Pixel coordinate grounding data:
^^^^

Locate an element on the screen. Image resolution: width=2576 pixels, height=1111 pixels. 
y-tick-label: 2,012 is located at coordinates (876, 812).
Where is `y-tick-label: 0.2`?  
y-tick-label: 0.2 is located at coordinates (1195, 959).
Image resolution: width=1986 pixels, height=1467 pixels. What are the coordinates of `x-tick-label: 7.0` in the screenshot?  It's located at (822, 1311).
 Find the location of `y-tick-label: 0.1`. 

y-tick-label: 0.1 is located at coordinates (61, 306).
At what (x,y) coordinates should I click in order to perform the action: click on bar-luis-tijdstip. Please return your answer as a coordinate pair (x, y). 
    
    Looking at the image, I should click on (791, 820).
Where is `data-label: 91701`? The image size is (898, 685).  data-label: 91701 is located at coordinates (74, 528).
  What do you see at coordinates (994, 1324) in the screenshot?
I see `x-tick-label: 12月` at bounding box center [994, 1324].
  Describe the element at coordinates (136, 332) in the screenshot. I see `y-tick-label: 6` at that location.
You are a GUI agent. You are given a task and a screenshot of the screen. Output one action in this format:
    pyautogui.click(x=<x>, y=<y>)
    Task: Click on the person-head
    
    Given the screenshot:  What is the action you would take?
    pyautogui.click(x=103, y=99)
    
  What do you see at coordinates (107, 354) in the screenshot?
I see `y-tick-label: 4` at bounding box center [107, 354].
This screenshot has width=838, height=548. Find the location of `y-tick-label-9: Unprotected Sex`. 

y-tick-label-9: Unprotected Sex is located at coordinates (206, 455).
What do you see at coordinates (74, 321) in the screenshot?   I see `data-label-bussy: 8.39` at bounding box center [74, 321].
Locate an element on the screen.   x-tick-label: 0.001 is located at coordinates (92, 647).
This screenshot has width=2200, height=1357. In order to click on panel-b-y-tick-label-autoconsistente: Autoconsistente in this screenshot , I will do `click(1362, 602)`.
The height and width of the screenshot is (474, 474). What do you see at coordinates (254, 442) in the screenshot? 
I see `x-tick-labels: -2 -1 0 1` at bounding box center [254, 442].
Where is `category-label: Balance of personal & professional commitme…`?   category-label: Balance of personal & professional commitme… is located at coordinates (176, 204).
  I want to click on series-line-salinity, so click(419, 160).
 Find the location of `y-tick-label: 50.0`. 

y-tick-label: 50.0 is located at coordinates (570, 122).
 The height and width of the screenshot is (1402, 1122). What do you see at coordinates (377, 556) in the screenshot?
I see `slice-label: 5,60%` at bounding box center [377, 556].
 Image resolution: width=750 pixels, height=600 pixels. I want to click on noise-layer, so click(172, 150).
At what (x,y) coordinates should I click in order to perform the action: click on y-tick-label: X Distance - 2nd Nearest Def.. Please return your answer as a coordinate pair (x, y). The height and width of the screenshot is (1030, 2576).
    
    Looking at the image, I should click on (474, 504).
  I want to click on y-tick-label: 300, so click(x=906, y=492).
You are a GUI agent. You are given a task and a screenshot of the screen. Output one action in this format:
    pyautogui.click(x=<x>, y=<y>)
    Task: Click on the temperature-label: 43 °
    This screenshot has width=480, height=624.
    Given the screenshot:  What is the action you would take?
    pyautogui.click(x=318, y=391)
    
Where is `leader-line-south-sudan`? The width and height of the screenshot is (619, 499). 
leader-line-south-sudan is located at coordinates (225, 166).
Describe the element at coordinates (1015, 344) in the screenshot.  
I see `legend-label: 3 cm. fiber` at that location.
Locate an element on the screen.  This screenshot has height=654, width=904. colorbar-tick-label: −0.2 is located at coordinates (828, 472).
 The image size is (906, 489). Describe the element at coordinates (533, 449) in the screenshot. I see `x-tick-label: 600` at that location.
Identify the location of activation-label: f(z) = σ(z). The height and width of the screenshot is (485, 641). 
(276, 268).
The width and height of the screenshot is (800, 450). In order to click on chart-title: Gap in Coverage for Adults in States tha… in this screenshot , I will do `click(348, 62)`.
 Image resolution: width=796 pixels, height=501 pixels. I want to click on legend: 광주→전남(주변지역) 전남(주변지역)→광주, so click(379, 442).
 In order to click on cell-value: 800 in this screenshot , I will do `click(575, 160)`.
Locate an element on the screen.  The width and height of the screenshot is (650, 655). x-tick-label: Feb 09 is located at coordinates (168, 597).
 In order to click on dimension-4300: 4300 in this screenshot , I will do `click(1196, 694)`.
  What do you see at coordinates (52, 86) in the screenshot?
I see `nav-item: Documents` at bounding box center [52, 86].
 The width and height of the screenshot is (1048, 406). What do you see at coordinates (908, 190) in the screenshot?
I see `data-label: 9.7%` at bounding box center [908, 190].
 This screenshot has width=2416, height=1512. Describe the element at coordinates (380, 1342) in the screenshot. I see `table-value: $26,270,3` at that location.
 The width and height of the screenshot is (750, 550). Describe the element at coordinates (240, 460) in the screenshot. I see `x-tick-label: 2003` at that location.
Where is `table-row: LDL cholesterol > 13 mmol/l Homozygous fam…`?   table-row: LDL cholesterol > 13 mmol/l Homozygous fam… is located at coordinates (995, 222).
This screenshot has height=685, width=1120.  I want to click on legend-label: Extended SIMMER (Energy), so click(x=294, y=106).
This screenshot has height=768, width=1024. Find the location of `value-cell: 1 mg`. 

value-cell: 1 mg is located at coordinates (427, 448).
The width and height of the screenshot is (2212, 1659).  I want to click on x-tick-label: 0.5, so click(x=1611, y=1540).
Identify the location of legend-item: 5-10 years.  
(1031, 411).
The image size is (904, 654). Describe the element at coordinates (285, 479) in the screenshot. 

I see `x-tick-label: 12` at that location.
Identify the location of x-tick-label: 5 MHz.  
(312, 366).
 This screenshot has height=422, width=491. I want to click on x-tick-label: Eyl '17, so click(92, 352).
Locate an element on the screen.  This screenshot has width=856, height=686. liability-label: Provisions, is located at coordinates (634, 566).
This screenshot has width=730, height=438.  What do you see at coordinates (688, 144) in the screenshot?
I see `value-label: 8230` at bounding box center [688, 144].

^^^^

Assignment -
Rewrite all of the lines above as a Markdown table with two columns, Row and Line, numbering each row and leaving out blank lines.

Written answer -
| Row | Line |
|---|---|
| 1 | Locate an element on the screen. Image resolution: width=2576 pixels, height=1111 pixels.  |
| 2 | y-tick-label: 2,012 is located at coordinates (876, 812). |
| 3 | Where is `y-tick-label: 0.2`?   |
| 4 | y-tick-label: 0.2 is located at coordinates (1195, 959). |
| 5 | Image resolution: width=1986 pixels, height=1467 pixels. What are the coordinates of `x-tick-label: 7.0` in the screenshot?  It's located at (822, 1311). |
| 6 |  Find the location of `y-tick-label: 0.1`.  |
| 7 | y-tick-label: 0.1 is located at coordinates (61, 306). |
| 8 | At what (x,y) coordinates should I click in order to perform the action: click on bar-luis-tijdstip. Please return your answer as a coordinate pair (x, y).  |
| 9 |     Looking at the image, I should click on (791, 820). |
| 10 | Where is `data-label: 91701`? The image size is (898, 685).  data-label: 91701 is located at coordinates (74, 528). |
| 11 |   What do you see at coordinates (994, 1324) in the screenshot? |
| 12 | I see `x-tick-label: 12月` at bounding box center [994, 1324]. |
| 13 |   Describe the element at coordinates (136, 332) in the screenshot. I see `y-tick-label: 6` at that location. |
| 14 | You are a GUI agent. You are given a task and a screenshot of the screen. Output one action in this format: |
| 15 |     pyautogui.click(x=<x>, y=<y>) |
| 16 |     Task: Click on the person-head |
| 17 |     Given the screenshot:  What is the action you would take? |
| 18 |     pyautogui.click(x=103, y=99) |
| 19 |   What do you see at coordinates (107, 354) in the screenshot? |
| 20 | I see `y-tick-label: 4` at bounding box center [107, 354]. |
| 21 | This screenshot has width=838, height=548. Find the location of `y-tick-label-9: Unprotected Sex`.  |
| 22 | y-tick-label-9: Unprotected Sex is located at coordinates (206, 455). |
| 23 | What do you see at coordinates (74, 321) in the screenshot?   I see `data-label-bussy: 8.39` at bounding box center [74, 321]. |
| 24 | Locate an element on the screen.   x-tick-label: 0.001 is located at coordinates (92, 647). |
| 25 | This screenshot has width=2200, height=1357. In order to click on panel-b-y-tick-label-autoconsistente: Autoconsistente in this screenshot , I will do `click(1362, 602)`. |
| 26 | The height and width of the screenshot is (474, 474). What do you see at coordinates (254, 442) in the screenshot?  |
| 27 | I see `x-tick-labels: -2 -1 0 1` at bounding box center [254, 442]. |
| 28 | Where is `category-label: Balance of personal & professional commitme…`?   category-label: Balance of personal & professional commitme… is located at coordinates (176, 204). |
| 29 |   I want to click on series-line-salinity, so click(419, 160). |
| 30 |  Find the location of `y-tick-label: 50.0`.  |
| 31 | y-tick-label: 50.0 is located at coordinates (570, 122). |
| 32 |  The height and width of the screenshot is (1402, 1122). What do you see at coordinates (377, 556) in the screenshot? |
| 33 | I see `slice-label: 5,60%` at bounding box center [377, 556]. |
| 34 |  Image resolution: width=750 pixels, height=600 pixels. I want to click on noise-layer, so click(172, 150). |
| 35 | At what (x,y) coordinates should I click in order to perform the action: click on y-tick-label: X Distance - 2nd Nearest Def.. Please return your answer as a coordinate pair (x, y). The height and width of the screenshot is (1030, 2576). |
| 36 |     Looking at the image, I should click on (474, 504). |
| 37 |   I want to click on y-tick-label: 300, so click(x=906, y=492). |
| 38 | You are a GUI agent. You are given a task and a screenshot of the screen. Output one action in this format: |
| 39 |     pyautogui.click(x=<x>, y=<y>) |
| 40 |     Task: Click on the temperature-label: 43 ° |
| 41 |     This screenshot has width=480, height=624. |
| 42 |     Given the screenshot:  What is the action you would take? |
| 43 |     pyautogui.click(x=318, y=391) |
| 44 | Where is `leader-line-south-sudan`? The width and height of the screenshot is (619, 499).  |
| 45 | leader-line-south-sudan is located at coordinates (225, 166). |
| 46 | Describe the element at coordinates (1015, 344) in the screenshot.   |
| 47 | I see `legend-label: 3 cm. fiber` at that location. |
| 48 | Locate an element on the screen.  This screenshot has height=654, width=904. colorbar-tick-label: −0.2 is located at coordinates (828, 472). |
| 49 |  The image size is (906, 489). Describe the element at coordinates (533, 449) in the screenshot. I see `x-tick-label: 600` at that location. |
| 50 | Identify the location of activation-label: f(z) = σ(z). The height and width of the screenshot is (485, 641).  |
| 51 | (276, 268). |
| 52 | The width and height of the screenshot is (800, 450). In order to click on chart-title: Gap in Coverage for Adults in States tha… in this screenshot , I will do `click(348, 62)`. |
| 53 |  Image resolution: width=796 pixels, height=501 pixels. I want to click on legend: 광주→전남(주변지역) 전남(주변지역)→광주, so click(379, 442). |
| 54 |  In order to click on cell-value: 800 in this screenshot , I will do `click(575, 160)`. |
| 55 | Locate an element on the screen.  The width and height of the screenshot is (650, 655). x-tick-label: Feb 09 is located at coordinates (168, 597). |
| 56 |  In order to click on dimension-4300: 4300 in this screenshot , I will do `click(1196, 694)`. |
| 57 |   What do you see at coordinates (52, 86) in the screenshot? |
| 58 | I see `nav-item: Documents` at bounding box center [52, 86]. |
| 59 |  The width and height of the screenshot is (1048, 406). What do you see at coordinates (908, 190) in the screenshot? |
| 60 | I see `data-label: 9.7%` at bounding box center [908, 190]. |
| 61 |  This screenshot has width=2416, height=1512. Describe the element at coordinates (380, 1342) in the screenshot. I see `table-value: $26,270,3` at that location. |
| 62 |  The width and height of the screenshot is (750, 550). Describe the element at coordinates (240, 460) in the screenshot. I see `x-tick-label: 2003` at that location. |
| 63 | Where is `table-row: LDL cholesterol > 13 mmol/l Homozygous fam…`?   table-row: LDL cholesterol > 13 mmol/l Homozygous fam… is located at coordinates (995, 222). |
| 64 | This screenshot has height=685, width=1120.  I want to click on legend-label: Extended SIMMER (Energy), so click(x=294, y=106). |
| 65 | This screenshot has height=768, width=1024. Find the location of `value-cell: 1 mg`.  |
| 66 | value-cell: 1 mg is located at coordinates (427, 448). |
| 67 | The width and height of the screenshot is (2212, 1659).  I want to click on x-tick-label: 0.5, so click(x=1611, y=1540). |
| 68 | Identify the location of legend-item: 5-10 years.   |
| 69 | (1031, 411). |
| 70 | The image size is (904, 654). Describe the element at coordinates (285, 479) in the screenshot.  |
| 71 | I see `x-tick-label: 12` at that location. |
| 72 | Identify the location of x-tick-label: 5 MHz.   |
| 73 | (312, 366). |
| 74 |  This screenshot has height=422, width=491. I want to click on x-tick-label: Eyl '17, so click(92, 352). |
| 75 | Locate an element on the screen.  This screenshot has width=856, height=686. liability-label: Provisions, is located at coordinates (634, 566). |
| 76 | This screenshot has width=730, height=438.  What do you see at coordinates (688, 144) in the screenshot? |
| 77 | I see `value-label: 8230` at bounding box center [688, 144]. |